В следующее мгновение Владыка пошатнулся от сокрушительной пощечины. Невольно поднял руку, коснувшись лица.
Варда, в недоуменном оцепенении глядя на свою ладонь, отступила на шаг, тяжело дыша.
– Ты что?.. – прошептала она. – Ты – мне – предлагаешь – отречься? От тебя?.. А что, это мысль! – зло усмехнулась Королева. – Ты-то на меня плевать хотел… – Ее непривычно глухой голос казался надтреснутым. – Даже не соизволил посоветоваться, не счел нужным предупредить, – едко произнесла она.
– Ты спала – я действительно поначалу не счел эти события достаточным основанием, чтобы вытаскивать тебя из грез, – с глубоко спрятанной иронией произнес Манвэ, не отнимая ладони от начинающей гореть щеки.
– Грезы… Какая трогательная заботливость, милый! – прошипела Варда.
– Скажу честно: я не предполагал, что выйдет – так. Я же не из Видящих. – Манвэ криво усмехнулся. – И поверь – если ты на это еще способна, милая, – я не хотел, чтобы ты…
– Нет. Не хотел тебя дергать, а после – чтобы ты оказалась…
– Замешанной во все это?! – снова перебила Варда. Дважды перебить Владыку – только ей такое могло сойти с рук. – Ты что, думал, я на сто лет уснуть собралась?!
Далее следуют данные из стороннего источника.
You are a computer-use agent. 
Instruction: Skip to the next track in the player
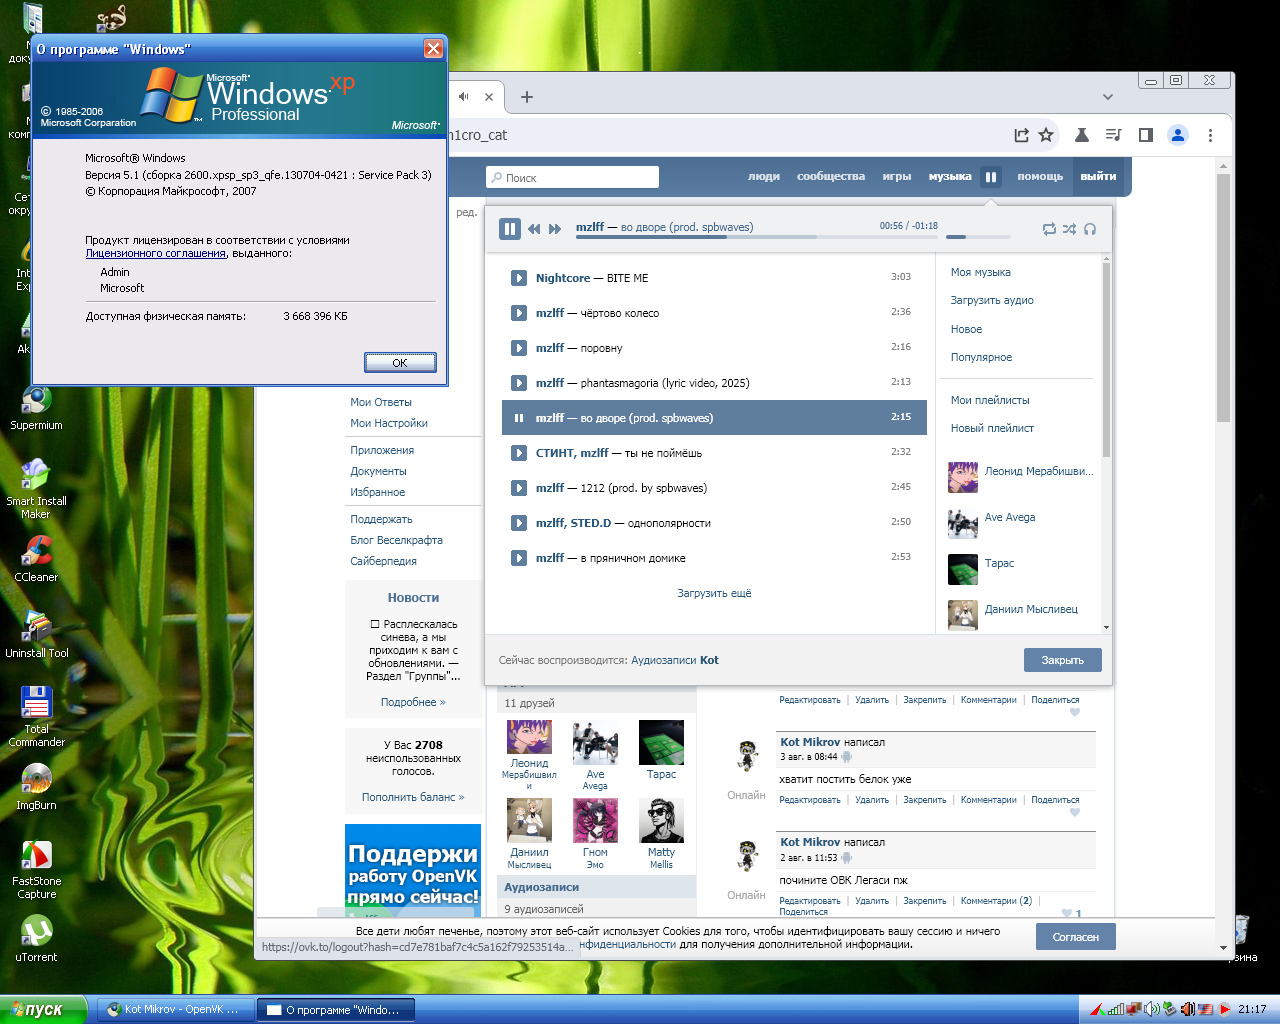(555, 229)
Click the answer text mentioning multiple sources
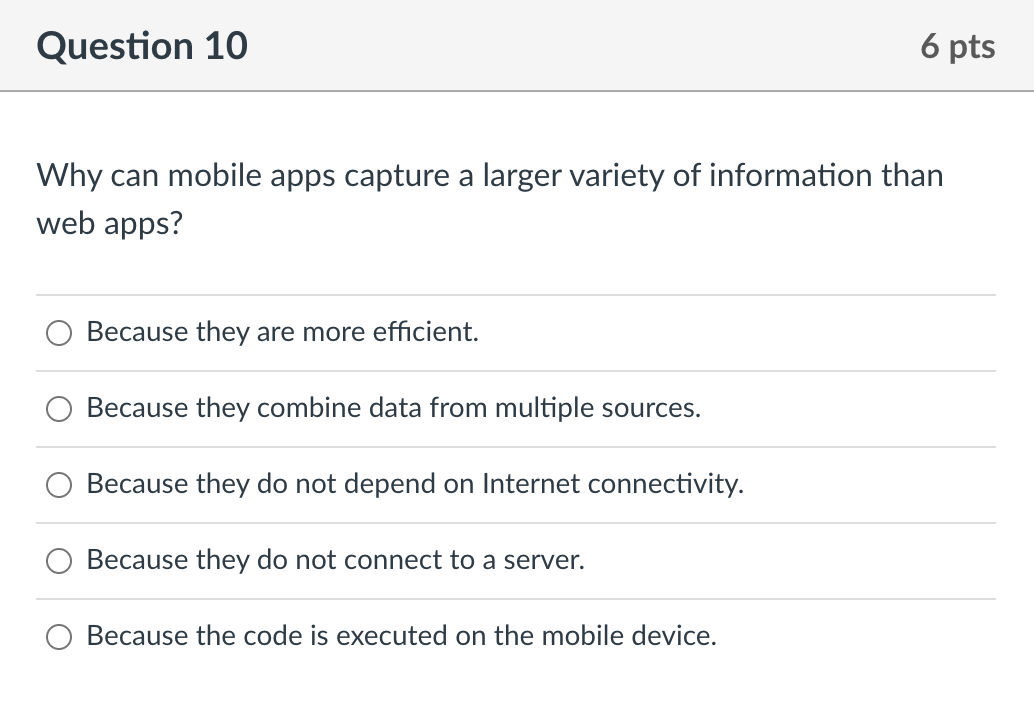This screenshot has width=1034, height=708. (393, 408)
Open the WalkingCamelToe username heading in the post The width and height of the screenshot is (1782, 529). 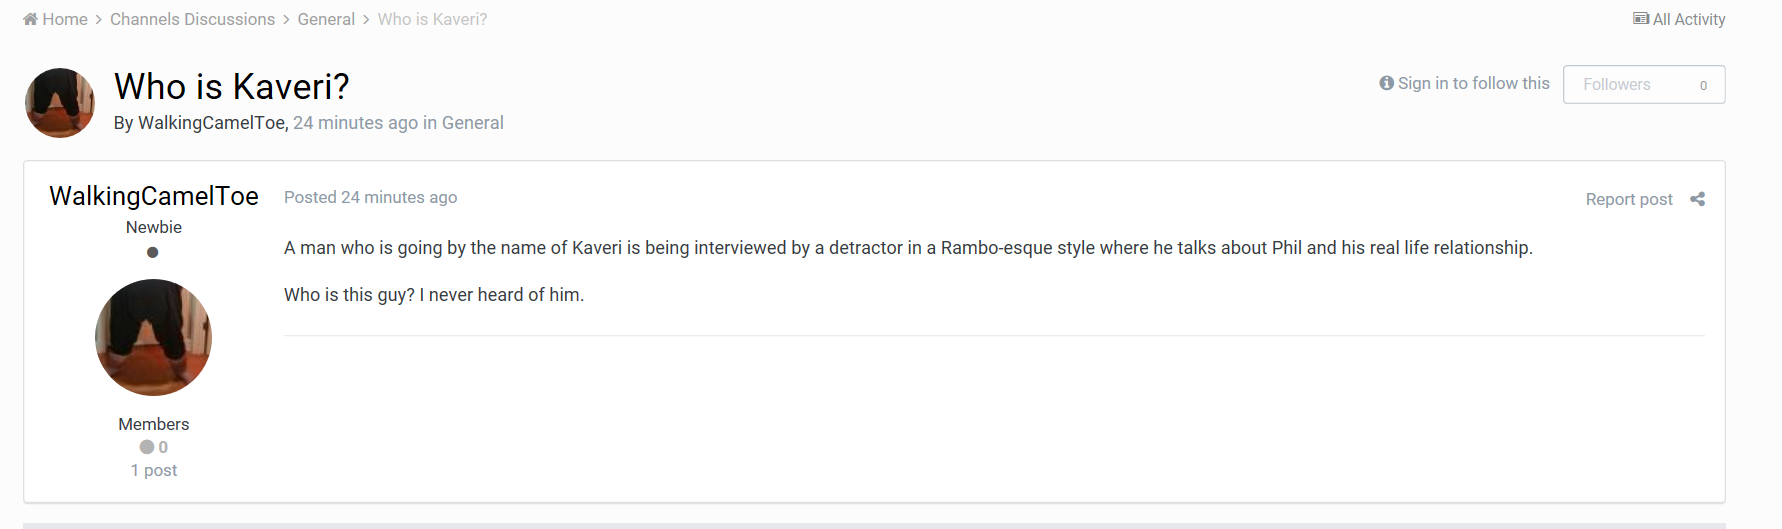point(154,196)
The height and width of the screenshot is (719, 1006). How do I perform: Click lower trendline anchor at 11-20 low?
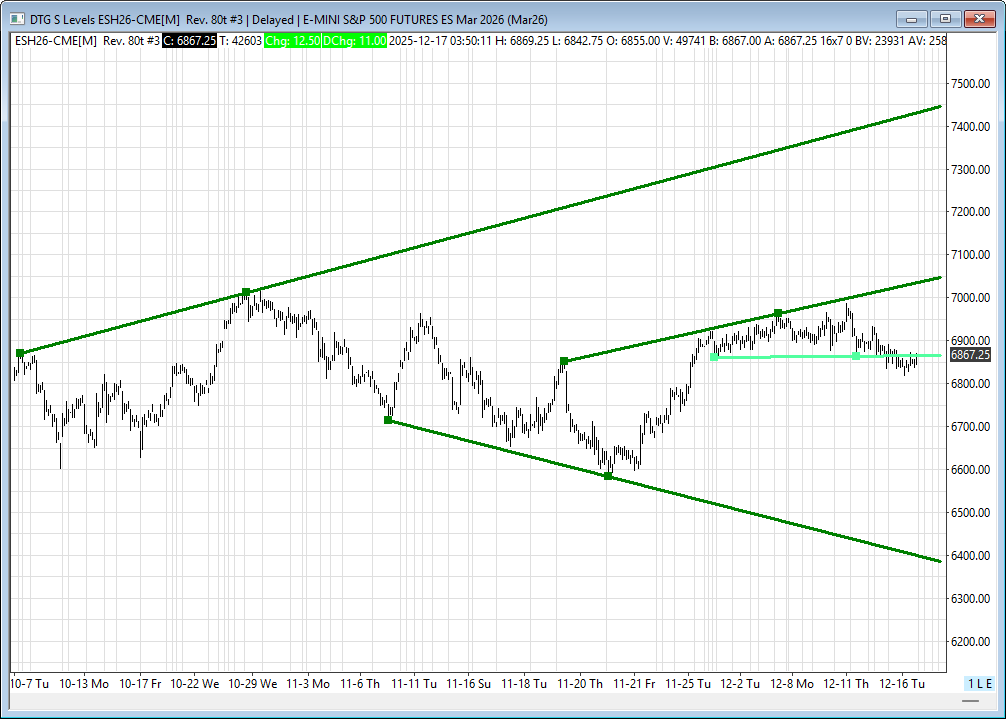tap(608, 476)
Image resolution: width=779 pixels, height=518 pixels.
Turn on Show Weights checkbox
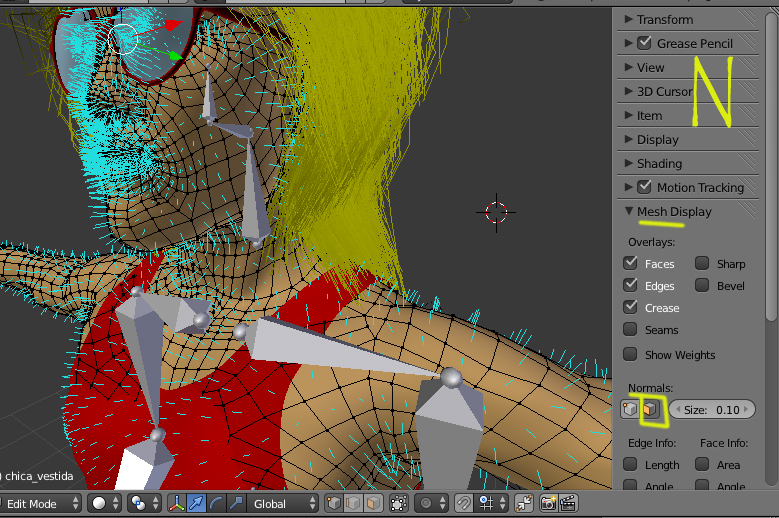tap(630, 355)
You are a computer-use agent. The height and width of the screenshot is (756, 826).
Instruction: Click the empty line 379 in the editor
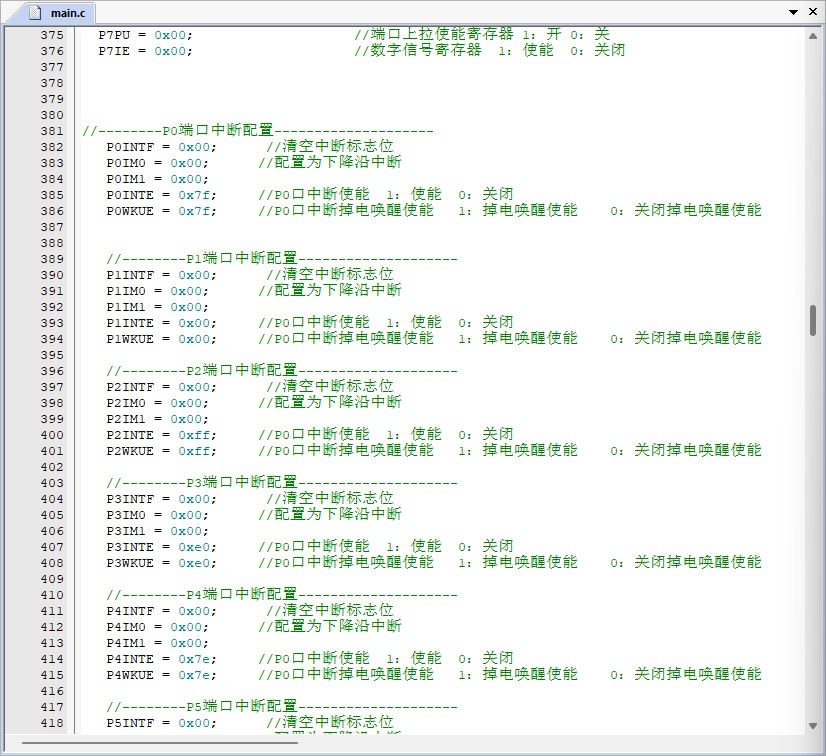(x=300, y=99)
– Решения пока принимаю я. – Его голос обрел привычную жесткость. – Ты будешь ни при чем – вот и все. Отвечать перед Единым надлежит мне.
Невесело усмехнувшись, Варда приблизилась к нему, коснувшись руки, осторожно отняла ее от лица Манвэ.
– Ты ошибся, Владыка, – неожиданно мягко сказала она. – Я не могу быть ни при чем…
Манвэ опустил глаза, словно изучая мозаичный пол. На щеке тлел отпечаток ладони. Он попытался отвернуться.
– Прости, – добавила Варда, не отпуская его руки, – прости, пожалуйста! Как же это я…
– Я – не буду. Не могу – и не хочу. Такова моя Воля. – Он непроизвольно сощурился: оказалось, что обруч и не думал исчезать в оставленное «на подумать» время – видимо, чтобы думалось правильнее. Варда в ужасе уставилась на Манвэ. Наваждение становилось все реальнее, как затянувшийся кошмар.
– Посмел, – устало произнес Манвэ. – И лучше быть уничтоженным, чем еще раз стать… исполнителем, – брезгливо закончил он. – А терять мне, повторяю, нечего. Есть – кого, но разве тебя… – его голос чуть дрогнул, – я уже не потерял?
Варда, положив руки ему на плечи, заглянула в лицо. Ломкий, полупрозрачный весенний лед с темно-синими промоинами в обрамлении тусклого золота пожухших прошлогодних камышей – безупречная личина растворялась, как кристаллы соли в воде…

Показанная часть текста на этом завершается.